Professor Yang was born in Hefei, Anhui, China and holds a BSc from the National Southwestern Associated University (Lianda) (1942), an MSc from Tsinghua University (1944) and a PhD from the University of Chicago (1948). He joined the Institute for Advanced Study in Princeton, New Jersey in 1949, becoming a permanent member of the Institute in 1952, and full professor in 1955. In 1963, Princeton University Press published his textbook, Elementary Particles: A Short History of Some Discoveries in Atomic Physics.
In 1966, he joined Stony Brook University as Albert Einstein Professor of Physics and the first director of the newly founded Institute for Theoretical Physics, known today as the CN Yang Institute for Theoretical Physics.
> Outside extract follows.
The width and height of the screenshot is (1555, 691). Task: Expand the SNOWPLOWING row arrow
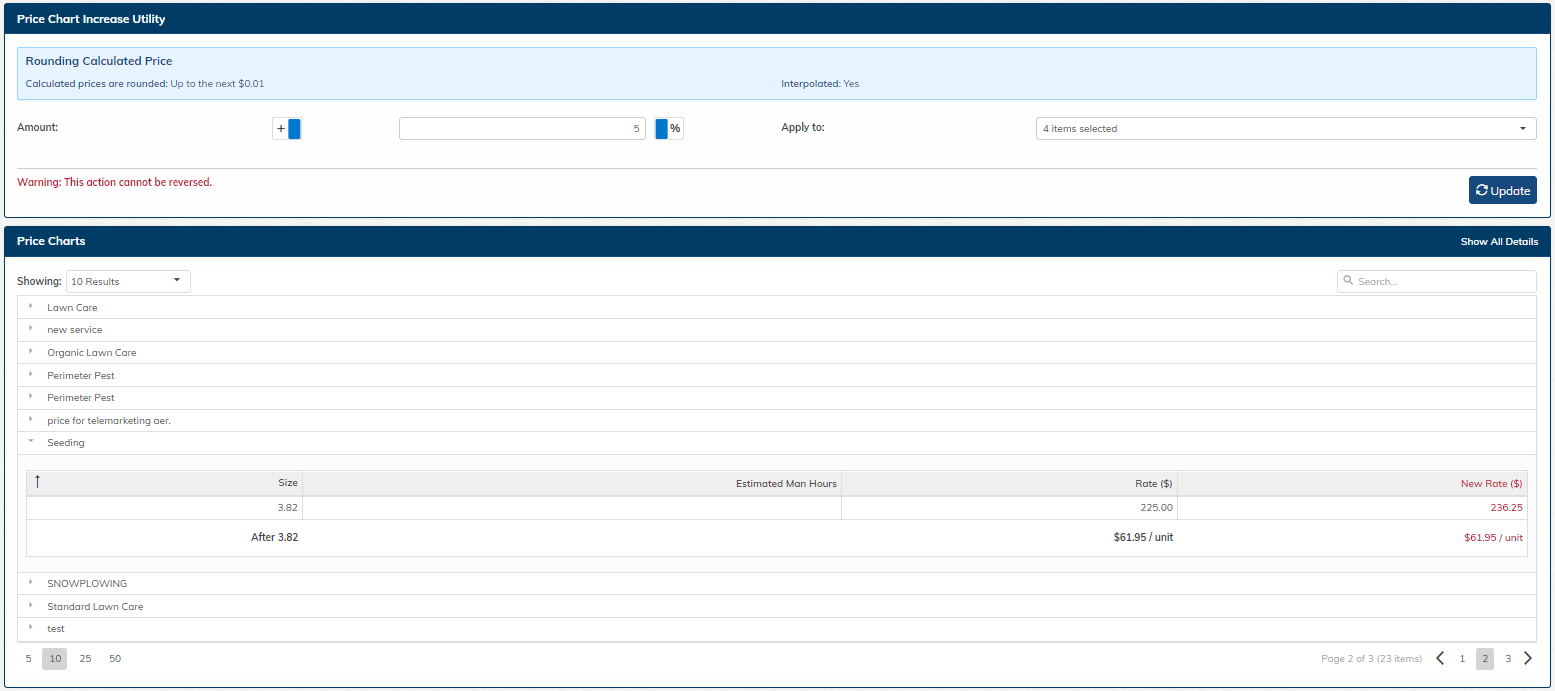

He is currently Emeritus Professor of Stony Brook University, Distinguished Professor-at-large at the Chinese University of Hong Kong, and Professor at Tsinghua University.
Professor Yang won the Nobel Prize in Physics in 1957, together with Professor Lee Tsung Dao, for the discovery of non-conservation of parity in weak interactions. He is also well known for his collaboration with Robert Mills in developing non-Abelian gauge theory, widely known as the Yang–Mills theory of 1954, which has become the foundation of the standard model of elementary particle interactions, and a research breakthrough that has reshaped the development of physics and modern geometry since the second half of the 20th century.
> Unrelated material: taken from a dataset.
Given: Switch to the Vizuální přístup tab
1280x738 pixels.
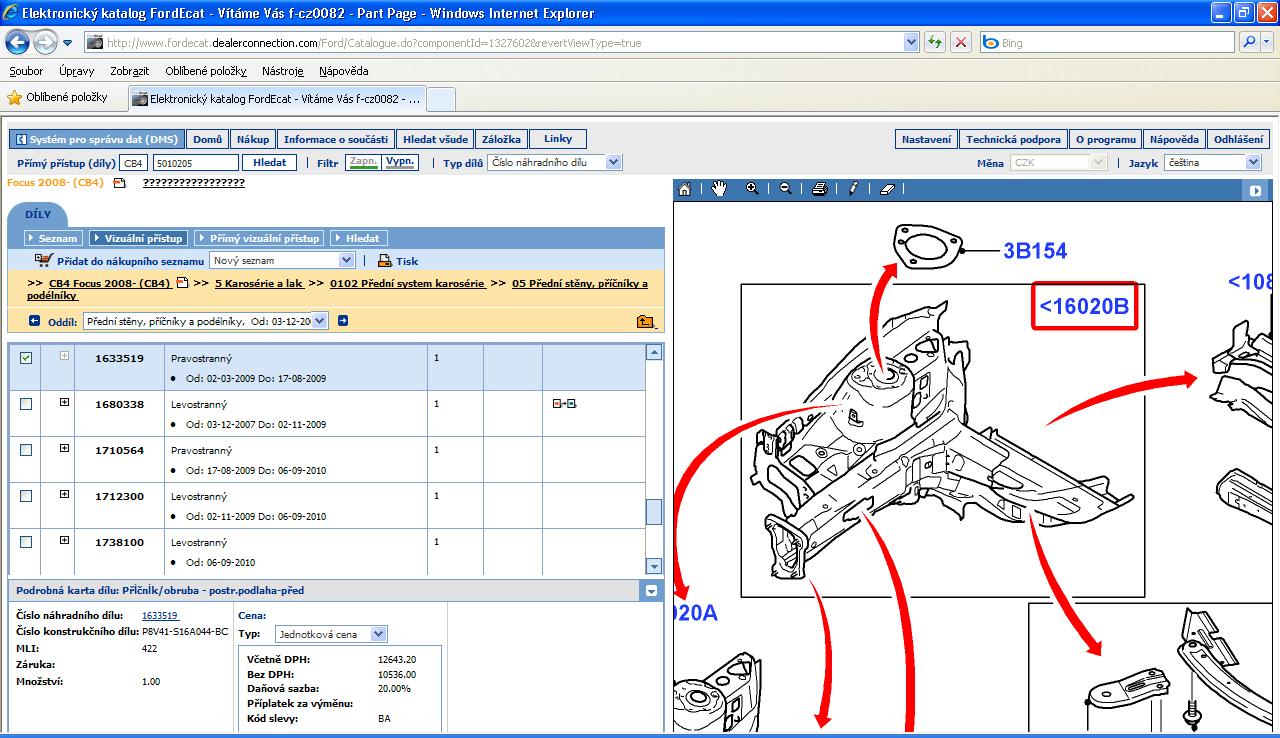Looking at the screenshot, I should (x=137, y=238).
Professor Yang has received an array of international honours and awards including, inter alia, the Enrico Fermi Medal (1979), the Rumford Premium (1980), the Oppenheimer Memorial Plaque (1981), the US National Medal of Science (1986), the Benjamin Franklin Medal (1993), the Bower Award (1994), the Albert Einstein Medal (1995), the N Bogoliubov Prize (1996), the Lars Onsager Prize (1999), the Academicum Pontificium (2000), the King Faisal International Prize (2001) and the You Bring Charm to the World Award - Prize of Success for Life, China (2006). He has been conferred Honorary Degrees from over 20 universities worldwide.
In recognition of his contributions to academia and the world, the University has resolved to confer upon him the degree of Doctor of Science honoris causa.